Les réalités palestiniennes
C’est comme marcher vers l’abattoir. Vendredi, des milliers de Palestiniens se sont rassemblés à la frontière de la bande de Gaza et d’Israël comme ils l’avaient fait une semaine plus tôt. La journée, comme la première fois, s’est terminée dans un bain de sang : une dizaine de Palestiniens tués par les soldats israéliens. Et ça va continuer ainsi pendant encore un mois. Ah, ce que le désespoir pousse à faire !
Le cliché le plus commun en décrivant la situation en Israël et dans les territoires palestiniens, c’est qu’il n’y a rien de simple. Ce l’est d’autant qu’on ne parvient même pas à s’entendre sur la réalité elle-même : deux personnes voient la même chose et racontent deux histoires contradictoires. Faisons le tri !
Il y a d’abord la réalité de l’occupation militaire israélienne. Les Palestiniens sont des citoyens de seconde zone, et la situation à Gaza est pire encore. Près de deux millions de personnes vivent sous blocus terrestre, maritime et aérien depuis plus de dix ans.
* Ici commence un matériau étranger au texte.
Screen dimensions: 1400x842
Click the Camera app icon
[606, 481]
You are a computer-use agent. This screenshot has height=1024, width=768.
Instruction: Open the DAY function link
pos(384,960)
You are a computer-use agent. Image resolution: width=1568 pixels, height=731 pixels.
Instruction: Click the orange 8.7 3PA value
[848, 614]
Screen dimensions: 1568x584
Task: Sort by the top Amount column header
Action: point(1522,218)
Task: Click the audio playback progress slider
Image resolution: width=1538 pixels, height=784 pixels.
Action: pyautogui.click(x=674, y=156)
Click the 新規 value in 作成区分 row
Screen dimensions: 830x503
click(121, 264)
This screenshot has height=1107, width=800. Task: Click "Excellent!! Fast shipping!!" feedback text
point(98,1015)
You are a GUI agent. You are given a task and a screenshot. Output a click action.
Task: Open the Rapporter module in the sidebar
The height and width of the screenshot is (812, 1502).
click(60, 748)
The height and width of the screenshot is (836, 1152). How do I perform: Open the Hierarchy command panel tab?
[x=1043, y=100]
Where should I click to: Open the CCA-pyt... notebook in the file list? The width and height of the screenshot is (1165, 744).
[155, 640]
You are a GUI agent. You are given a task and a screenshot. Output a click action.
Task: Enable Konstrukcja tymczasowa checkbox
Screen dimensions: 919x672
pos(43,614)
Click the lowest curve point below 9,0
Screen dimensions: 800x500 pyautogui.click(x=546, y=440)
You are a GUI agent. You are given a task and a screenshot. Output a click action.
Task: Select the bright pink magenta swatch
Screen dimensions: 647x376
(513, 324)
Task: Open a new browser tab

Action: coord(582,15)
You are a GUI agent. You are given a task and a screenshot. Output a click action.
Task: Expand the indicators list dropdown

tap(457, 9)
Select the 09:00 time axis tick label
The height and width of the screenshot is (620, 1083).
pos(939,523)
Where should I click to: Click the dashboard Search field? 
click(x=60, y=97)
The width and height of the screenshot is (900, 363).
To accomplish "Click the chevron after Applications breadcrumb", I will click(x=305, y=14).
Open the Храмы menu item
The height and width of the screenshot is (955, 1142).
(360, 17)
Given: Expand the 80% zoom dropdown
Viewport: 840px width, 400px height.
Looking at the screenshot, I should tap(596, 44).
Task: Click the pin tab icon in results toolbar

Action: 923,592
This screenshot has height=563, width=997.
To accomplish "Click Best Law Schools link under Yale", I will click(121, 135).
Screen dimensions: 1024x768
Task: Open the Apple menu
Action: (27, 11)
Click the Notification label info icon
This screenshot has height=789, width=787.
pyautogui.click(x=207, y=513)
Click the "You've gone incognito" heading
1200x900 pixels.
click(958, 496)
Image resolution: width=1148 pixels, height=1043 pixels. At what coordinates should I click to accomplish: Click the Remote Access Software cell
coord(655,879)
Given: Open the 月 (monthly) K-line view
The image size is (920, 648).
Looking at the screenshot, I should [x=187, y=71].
On y manque de nourriture et d’eau potable, les coupures d’électricité sont constantes, le taux de chômage atteint 42 %, la pauvreté, près de 40 %.
Parallèlement, il y a la réalité du Hamas qui dirige la petite enclave des berges de la mer Méditerranée. La misère pousse à faire des choix radicaux, mais les islamistes, avec leur militantisme, leur intransigeance et leurs tirs de roquette contre les villes israéliennes, s’attirent immanquablement les foudres des autorités israéliennes.
Si les Gazaouïs souffrent, on peut difficilement avoir de la sympathie pour les dirigeants du Hamas, qui ne parviennent pas plus à s’entendre avec les Palestiniens du Fatah en Cisjordanie qu’avec les Égyptiens, au sud de la frontière. Méchante bande d’extrémistes !
JUIF OU ARABE, L’ÉTAT HÉBREU ?
La réalité de l’État hébreu ne facilite pas les choses. Il y a chicane de chiffres ces jours-ci, après un rapport déposé par l’armée israélienne à la Knesset, le parlement israélien. Selon le colonel Haim Mendes, sept millions de Palestiniens vivraient entre le fleuve Jourdain et la Méditerranée, alors que la population juive n’atteindrait que 6,5 millions de personnes.
Des données contestées, mais qui nourrissent une crise d’identité, alors que les juifs – qui, de par leur histoire, ont de bonnes raisons d’être paranoïaques – ne tiennent pas à se retrouver minoritaires dans leur propre patrie.
L’idée de reconnaître aux Palestiniens de Gaza ou d’ailleurs, comme les manifestants des deux derniers vendredis le revendiquent, un « droit de retour » sur la terre que leurs ancêtres ont quittée à la création d’Israël il y a 70 ans braque même les modérés au sein de la société israélienne.
LA CAUSE PALESTINIENNE ? QUELLE CAUSE PALESTINIENNE ?
Enfin, il y a la réalité de la négligence dont souffre le sort des Palestiniens. Que les soldats israéliens aient cru abattre des militants islamistes et des infiltrateurs ou que de purs innocents soient tombés sous les balles, les morts des deux derniers vendredis méritent une enquête indépendante.
Les États-Unis, aveuglément fidèles à Israël, ont bloqué au Conseil de sécurité de l’ONU la tenue d’une telle enquête. Et si vous regardez autour, les pays arabes, dont l’influente Arabie saoudite, se montrent plus disposés que jamais à reconnaître cette autre réalité, qu’Israël est là pour rester.
Trop souvent, les Palestiniens sont devenus, comme on dit en anglais, une
afterthought. Pénible de l’admettre, mais il nous a fallu ces deux derniers massacres pour se rappeler qu’il y a toujours un problème à régler dans ce coin du monde. C’est quand même cher payé.